I recently opened a royalty statement from BMI that flew into my email inbox. These emails are typically fun to open, even if the payment is only double digits. This time, the number $507.37 popped up and I shouted to my husband “Babe! We got $500 in royalties this quarter!” Obviously this is not a lottery win, but notably more than usual. I read the statement closely: $7.33 for one track with 71,911 spins on Pandora. Wow. That’s a lot of spins for an instrumental track from my first record that I wrote in 2002 while watching a Simpson’s episode. I was 20 and living in Portland renting the house my best friend grew up in. The song is called Evergreen House, Second Floor, named after a sign we found and placed on the front porch. I scrolled further down. The most-played track on Spotify had 493 plays, which garnered me a whopping $0.30. And then I found it: $446.18 for ONE song played on BBC radio. Thanks United Kingdom! A figurative ocean could fit between those numbers. Why such a discrepancy?
The 20th century was the only time in the history of music where some musicians got very well paid for their work. Those days are over. I am not an economist. One might say a folksinger is opposite of an economist, but I have a reasonable grasp on supply & demand economics. Recorded music’s supply is far greater than the demand. Maybe this decline in payout is an easier pill to swallow for a musician of my generation who never had the opportunity to be paid well for their intellectual property?
Taylor Swift has pulled her entire catalog from Spotify, explaining that “Music is art, and art is important and rare. Important, rare things are valuable. Valuable things should be paid for.” I agree with her sentiment that music has great value. In fact, music defines our lives. It is with us in our most dark and most euphoric moments. However, amazing recorded music is far from rare. As the only artist in 2014 to reach platinum, the lovely Ms. Swift has very little to lose from the lack of exposure that Spotify offers to someone like me. You can die from exposure. I wonder if iTunes offered her some sort bonus for this act of streaming treason? I doubt that this move by Taylor and her people has a lot to do with altruism or championing the struggling artist.
I would stand to lose quite a few new ears if I were to remove my songs from streaming services, and sharing music is my mission. There are new types of streaming services out there, like the Standing O Project who are offering a subscription streaming service where artists get 50% of the small monthly fee. Patreon offers fans the ability to subscribe to one particular artist and receive exclusive content. Another factor in all this mess is the amount of free content on the internet vying for our brainspace. Youtube has way more musical content than Spotify or Pandora, and I don’t hear anyone challenging them to pay up to the Performing Rights Organizations.

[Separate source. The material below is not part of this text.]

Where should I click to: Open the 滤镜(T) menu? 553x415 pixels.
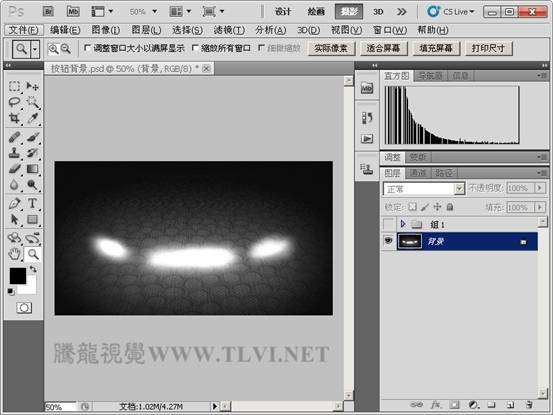pos(229,30)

Yes, I very deeply wish that 71,991 plays on Pandora would pay my mortgage, as opposed to pay for 2 cups of coffee with a modest tip. However, my hope is that somebody heard that song and it defined the fuzzy borders of their life for just a moment, and made it more beautiful. That’s a pretty good consolation prize, just one that makes it clear that my husband and I need to look for jobs if we intend to keep our house and our two kiddos well fed. I most certainly wonder if I am devaluing music as a whole by keeping my songs on free streaming services, but at this point in the arc of music history I don’t feel like I have a choice. Rumi says “Why do you stay in jail when the door is wide open?” At this point the door is blocked by an avalanche of easily sharable mp3s. Until I can figure out how to get more songs on BBC radio, I am stuck here, broke and choosing every day anew to do the coolest job in the world, even when the pay sucks.